Heiner Geißler (Mi) mit der Projektgegnerin Brigitte Dahlbender (Landesvorsitzende BUND) und dem Befürworter Volker Kefer (r, Vorstand der Bahn) bei der Pressekonferenz nach dem ersten Schlichtungsgespräch im Stuttgarter Rathaus. Foto: dpa

Für den Soziologen Helmut Digel ist die Schlichtung als Demokratieexperiment gescheitert.

Stuttgart - Für Helmut Digel ist das Demokratieexperiment gescheitert: Das Vermittlungsverfahren zu Stuttgart 21 komme "einer großen Talkshow gleich", kritisiert der Tübinger Gesellschaftswissenschaftler. Als Gastautor dieser Zeitung hält er Schlichter Heiner Geißler vor, offen mit den Gegnern zu sympathisieren.

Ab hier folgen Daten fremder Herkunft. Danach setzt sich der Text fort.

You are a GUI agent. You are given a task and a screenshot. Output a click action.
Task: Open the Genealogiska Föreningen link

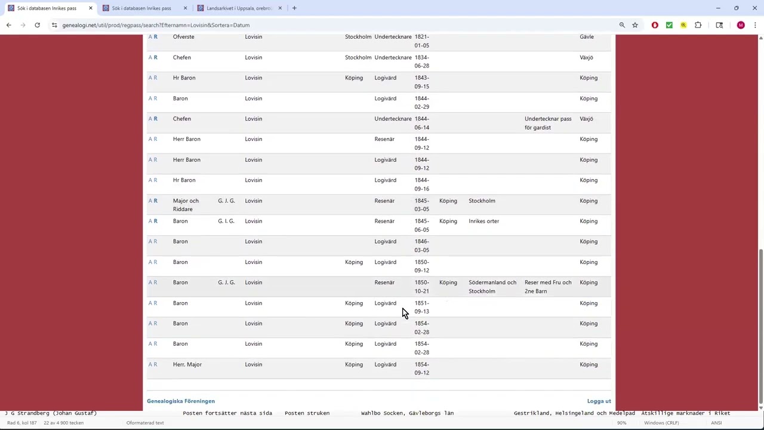click(181, 401)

Stuttgart 21 ist zunächst ein Lehrstück dafür, wie unsere Gesellschaft zukünftig ihre Entwicklung möglichst nicht gestalten sollte. Dabei ist das Projekt, in dessen Zentrum ein Hauptbahnhof steht, der zu modernisieren ist, und wo es um die Verbindung von Städten und Metropolen innerhalb Europas geht, äußerst sinnvoll. Will eine Metropolregion Europas in der weiteren Zukunft konkurrenzfähig sein, so bedarf sie einer fortlaufenden Modernisierung. Die Mobilität der Bürgerinnen und Bürger Europas ist dabei die zentrale Herausforderung. Eine neue Trasse zwischen Ulm und Stuttgart ist ebenso unerlässlich wie ein neuer Stuttgarter Hauptbahnhof.

Die Frage, ob eine Trasse oder zwei Trassen den Ansprüchen in der Zukunft genügen werden, ob ein Kopfbahnhof oder ein Durchgangsbahnhof die geeignete Lösung sein wird, ist vor allem eine Frage der Experten. Jener Experten, die sich als Wissenschaftler, Ingenieur, Architekt und Fachmann oft über Jahrzehnte mit keiner anderen Frage auseinander gesetzt haben als mit jener des Eisenbahnverkehrs.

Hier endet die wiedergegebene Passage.